Joanne Koenig Coste is a nationally recognized expert on Alzheimer's care and an outspoken advocate for patient and family care. She is the author of Learning to Speak Alzheimer's. Also, she currently is in private practice as an Alzheimer's family therapist. Ms. Koenig Coste also serves as President of Alzheimer Consulting Associates, implementing state-of-the-art Alzheimer care throughout the United States.

I have a friend who, like you, cares for her husband with AD and, facing the same issues you mention, travels with him as much as possible...with one major exception. My friend wrote a note to fellow travelers explaining that hubby has AD and stated that "Bill loves to chat about the Boston Red Sox and was a former plumber who loves telling 'plumbing jokes'. Even though he may not remember your name or recall he met you several moments ago, he thoroughly enjoys being with people and benefits greatly from your interaction with him. If Bill looks lost, could you please guide him back to cabin 12 on the upper deck...I will be waiting. Thank you for helping us." Might I suggest you try a similar approach. My friend realized that fellow travelers knew something was not right with Bill but had no idea what to expect. She received many positive responses and tremendous support once she shared his diagnosis. Meanwhile, let him eat what he chooses - feed him the 'good stuff' when you get home! Take care of YOU!


Community Answers

Deel answered...

Thank you!
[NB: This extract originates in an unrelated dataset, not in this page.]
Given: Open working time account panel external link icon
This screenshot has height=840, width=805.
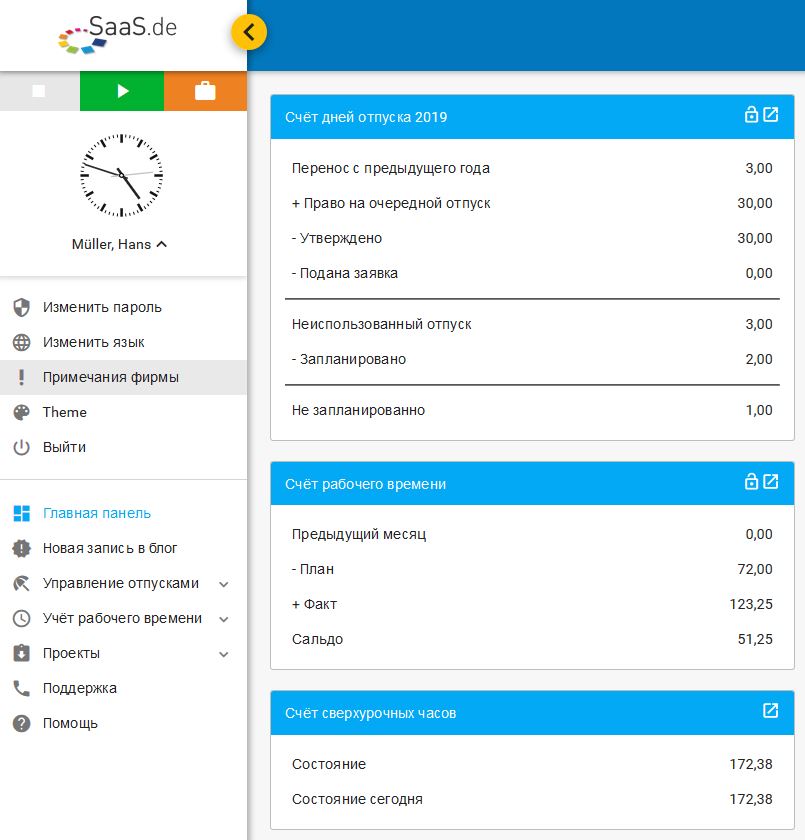Looking at the screenshot, I should point(771,482).
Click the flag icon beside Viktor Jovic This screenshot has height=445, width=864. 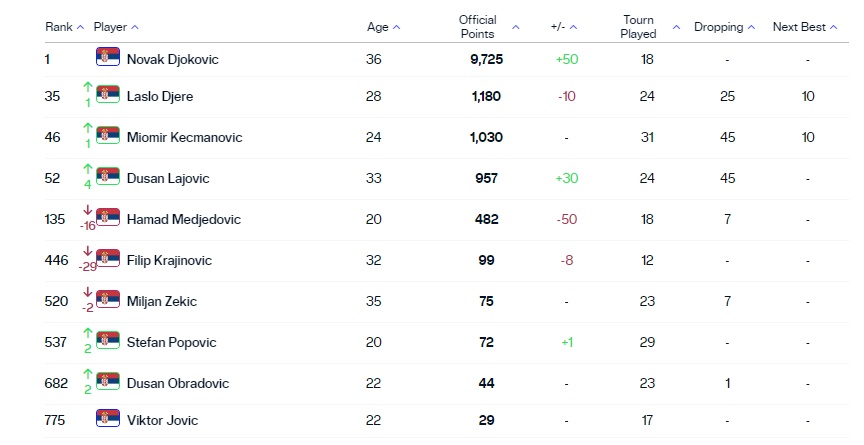[108, 420]
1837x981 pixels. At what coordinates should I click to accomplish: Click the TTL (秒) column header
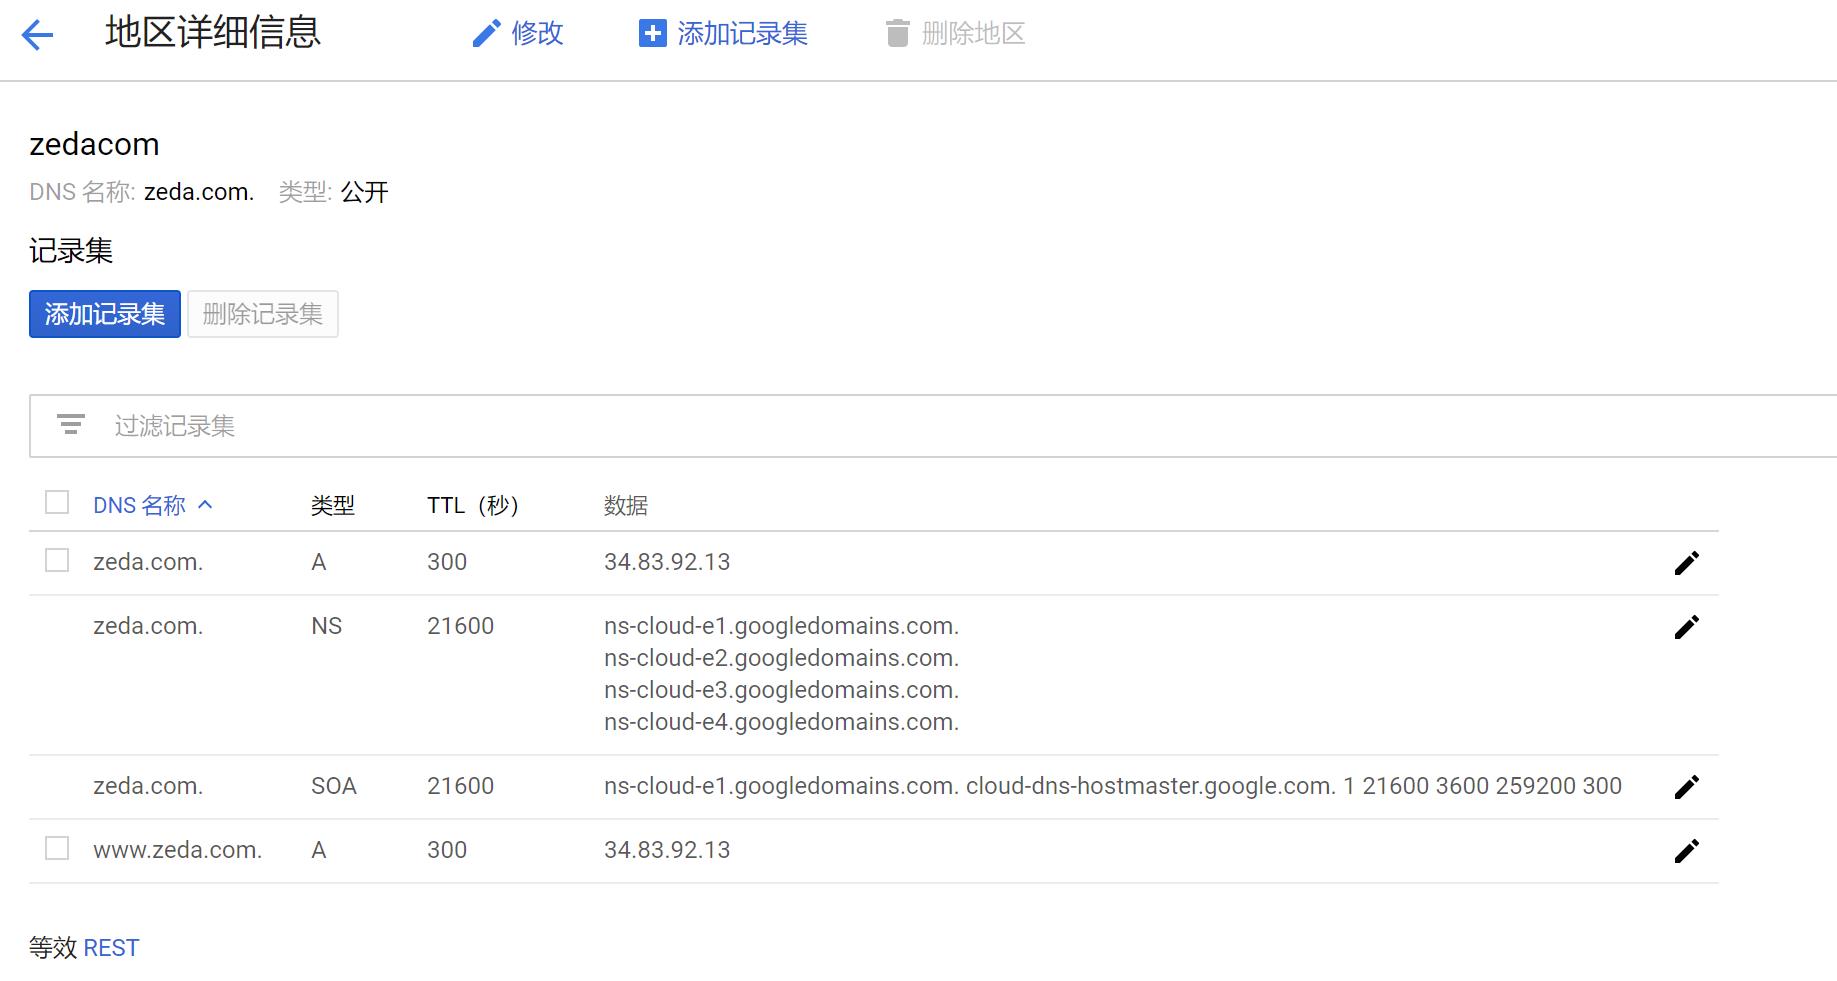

I have a copy of your book, which is tremendously helpful. Last year, my husband was quite adamant about letting people know of his dementia. Understandable. But, I am a different sort, and since I am the one getting all the headaches, how I wished I shared his problem with the group when we toured Europe last year! I know what you mean about positive responses. My husband plays tennis once a week with a senior league and at some point after I've seen the wondering eyes and perhaps thoughts with some off/odd things happening on court during the game,I drafted a nice letter, passed it through my husband for approval and when he okayed it, I e-mailed it to the group. It was a big relief for me, and him. Great understanding responses, and a few were happy I shared his diagnosis with them. A man even shared his problem. They were mostly supportive. Yes, I let him eat what he wants now. Thank you!